YOUR GOAL: The full listing needs to be output exactly.

SOURCE INFORMATION:
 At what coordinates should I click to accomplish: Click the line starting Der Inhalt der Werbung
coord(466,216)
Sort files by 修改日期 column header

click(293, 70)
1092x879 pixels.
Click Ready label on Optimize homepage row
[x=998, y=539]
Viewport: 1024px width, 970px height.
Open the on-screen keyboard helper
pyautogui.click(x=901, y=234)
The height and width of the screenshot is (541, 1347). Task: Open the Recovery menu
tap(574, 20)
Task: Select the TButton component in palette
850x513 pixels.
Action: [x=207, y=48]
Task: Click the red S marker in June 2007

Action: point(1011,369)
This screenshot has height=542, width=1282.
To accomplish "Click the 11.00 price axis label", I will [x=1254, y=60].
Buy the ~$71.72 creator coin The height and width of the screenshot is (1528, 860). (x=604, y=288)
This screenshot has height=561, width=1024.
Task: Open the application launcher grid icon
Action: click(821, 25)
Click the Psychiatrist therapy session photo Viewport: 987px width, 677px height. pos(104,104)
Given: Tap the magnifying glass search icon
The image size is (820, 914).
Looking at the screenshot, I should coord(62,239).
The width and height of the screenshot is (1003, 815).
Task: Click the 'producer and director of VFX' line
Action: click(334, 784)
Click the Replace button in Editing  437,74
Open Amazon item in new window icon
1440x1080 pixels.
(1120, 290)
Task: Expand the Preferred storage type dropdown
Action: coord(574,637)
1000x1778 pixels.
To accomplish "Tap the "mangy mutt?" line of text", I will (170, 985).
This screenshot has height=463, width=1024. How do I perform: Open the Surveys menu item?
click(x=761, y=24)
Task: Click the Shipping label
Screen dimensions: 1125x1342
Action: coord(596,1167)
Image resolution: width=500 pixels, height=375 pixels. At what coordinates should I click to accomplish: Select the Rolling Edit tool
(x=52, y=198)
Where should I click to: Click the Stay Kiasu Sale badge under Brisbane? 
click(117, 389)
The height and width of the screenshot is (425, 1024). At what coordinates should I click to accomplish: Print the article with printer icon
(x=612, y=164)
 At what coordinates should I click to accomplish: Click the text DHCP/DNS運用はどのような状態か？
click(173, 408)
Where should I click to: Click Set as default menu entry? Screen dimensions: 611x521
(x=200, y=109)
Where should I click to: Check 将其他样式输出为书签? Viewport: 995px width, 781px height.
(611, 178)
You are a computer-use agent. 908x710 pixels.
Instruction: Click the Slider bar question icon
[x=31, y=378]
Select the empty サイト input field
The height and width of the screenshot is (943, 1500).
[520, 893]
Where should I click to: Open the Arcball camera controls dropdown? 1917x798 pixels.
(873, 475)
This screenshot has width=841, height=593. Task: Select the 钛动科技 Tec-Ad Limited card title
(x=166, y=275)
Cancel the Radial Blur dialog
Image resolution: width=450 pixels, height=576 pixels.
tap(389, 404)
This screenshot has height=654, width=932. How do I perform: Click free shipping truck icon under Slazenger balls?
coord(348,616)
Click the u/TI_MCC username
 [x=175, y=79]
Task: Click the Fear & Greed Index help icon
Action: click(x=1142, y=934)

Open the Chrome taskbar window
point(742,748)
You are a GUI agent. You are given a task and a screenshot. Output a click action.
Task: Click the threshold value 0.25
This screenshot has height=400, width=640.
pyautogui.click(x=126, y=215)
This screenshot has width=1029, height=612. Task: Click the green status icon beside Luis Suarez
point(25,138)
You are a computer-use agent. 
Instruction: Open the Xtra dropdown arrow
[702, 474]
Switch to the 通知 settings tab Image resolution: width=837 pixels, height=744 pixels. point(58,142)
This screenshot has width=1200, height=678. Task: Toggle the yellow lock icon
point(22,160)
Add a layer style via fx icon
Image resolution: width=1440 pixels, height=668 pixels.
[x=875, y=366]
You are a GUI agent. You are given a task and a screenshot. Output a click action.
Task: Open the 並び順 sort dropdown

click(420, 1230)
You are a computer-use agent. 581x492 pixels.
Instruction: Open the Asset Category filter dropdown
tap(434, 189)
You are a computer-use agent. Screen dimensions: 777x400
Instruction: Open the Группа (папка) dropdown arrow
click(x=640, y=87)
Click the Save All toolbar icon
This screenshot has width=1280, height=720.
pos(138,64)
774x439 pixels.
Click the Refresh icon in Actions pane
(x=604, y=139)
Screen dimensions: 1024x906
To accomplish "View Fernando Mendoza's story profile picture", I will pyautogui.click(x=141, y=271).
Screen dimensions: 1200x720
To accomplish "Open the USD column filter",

SOLUTION:
 At what coordinates should I click to accomplish: Click the line starting Der Inhalt der Werbung
coord(466,216)
Sort files by 修改日期 column header

click(293, 70)
1092x879 pixels.
Click Ready label on Optimize homepage row
[x=998, y=539]
Viewport: 1024px width, 970px height.
Open the on-screen keyboard helper
pyautogui.click(x=901, y=234)
The height and width of the screenshot is (541, 1347). Task: Open the Recovery menu
tap(574, 20)
Task: Select the TButton component in palette
850x513 pixels.
Action: [x=207, y=48]
Task: Click the red S marker in June 2007

Action: point(1011,369)
This screenshot has height=542, width=1282.
To accomplish "Click the 11.00 price axis label", I will [x=1254, y=60].
Buy the ~$71.72 creator coin The height and width of the screenshot is (1528, 860). (x=604, y=288)
This screenshot has height=561, width=1024.
Task: Open the application launcher grid icon
Action: click(821, 25)
Click the Psychiatrist therapy session photo Viewport: 987px width, 677px height. pos(104,104)
Given: Tap the magnifying glass search icon
The image size is (820, 914).
Looking at the screenshot, I should coord(62,239).
The width and height of the screenshot is (1003, 815).
Task: Click the 'producer and director of VFX' line
Action: click(334, 784)
Click the Replace button in Editing  437,74
Open Amazon item in new window icon
1440x1080 pixels.
(1120, 290)
Task: Expand the Preferred storage type dropdown
Action: coord(574,637)
1000x1778 pixels.
To accomplish "Tap the "mangy mutt?" line of text", I will (170, 985).
This screenshot has height=463, width=1024. How do I perform: Open the Surveys menu item?
click(x=761, y=24)
Task: Click the Shipping label
Screen dimensions: 1125x1342
Action: coord(596,1167)
Image resolution: width=500 pixels, height=375 pixels. At what coordinates should I click to accomplish: Select the Rolling Edit tool
(x=52, y=198)
Where should I click to: Click the Stay Kiasu Sale badge under Brisbane? 
click(117, 389)
The height and width of the screenshot is (425, 1024). At what coordinates should I click to accomplish: Print the article with printer icon
(x=612, y=164)
 At what coordinates should I click to accomplish: Click the text DHCP/DNS運用はどのような状態か？
click(173, 408)
Where should I click to: Click Set as default menu entry? Screen dimensions: 611x521
(x=200, y=109)
Where should I click to: Check 将其他样式输出为书签? Viewport: 995px width, 781px height.
(611, 178)
You are a computer-use agent. 908x710 pixels.
Instruction: Click the Slider bar question icon
[x=31, y=378]
Select the empty サイト input field
The height and width of the screenshot is (943, 1500).
[520, 893]
Where should I click to: Open the Arcball camera controls dropdown? 1917x798 pixels.
(873, 475)
This screenshot has width=841, height=593. Task: Select the 钛动科技 Tec-Ad Limited card title
(x=166, y=275)
Cancel the Radial Blur dialog
Image resolution: width=450 pixels, height=576 pixels.
tap(389, 404)
This screenshot has height=654, width=932. How do I perform: Click free shipping truck icon under Slazenger balls?
coord(348,616)
Click the u/TI_MCC username
 [x=175, y=79]
Task: Click the Fear & Greed Index help icon
Action: click(x=1142, y=934)

Open the Chrome taskbar window
point(742,748)
You are a GUI agent. You are given a task and a screenshot. Output a click action.
Task: Click the threshold value 0.25
This screenshot has height=400, width=640.
pyautogui.click(x=126, y=215)
This screenshot has width=1029, height=612. Task: Click the green status icon beside Luis Suarez
point(25,138)
You are a computer-use agent. 
Instruction: Open the Xtra dropdown arrow
[702, 474]
Switch to the 通知 settings tab Image resolution: width=837 pixels, height=744 pixels. point(58,142)
This screenshot has width=1200, height=678. Task: Toggle the yellow lock icon
point(22,160)
Add a layer style via fx icon
Image resolution: width=1440 pixels, height=668 pixels.
[x=875, y=366]
You are a GUI agent. You are given a task and a screenshot. Output a click action.
Task: Open the 並び順 sort dropdown

click(420, 1230)
You are a computer-use agent. 581x492 pixels.
Instruction: Open the Asset Category filter dropdown
tap(434, 189)
You are a computer-use agent. Screen dimensions: 777x400
Instruction: Open the Группа (папка) dropdown arrow
click(x=640, y=87)
Click the Save All toolbar icon
This screenshot has width=1280, height=720.
pos(138,64)
774x439 pixels.
Click the Refresh icon in Actions pane
(x=604, y=139)
Screen dimensions: 1024x906
To accomplish "View Fernando Mendoza's story profile picture", I will pyautogui.click(x=141, y=271).
Screen dimensions: 1200x720
To accomplish "Open the USD column filter",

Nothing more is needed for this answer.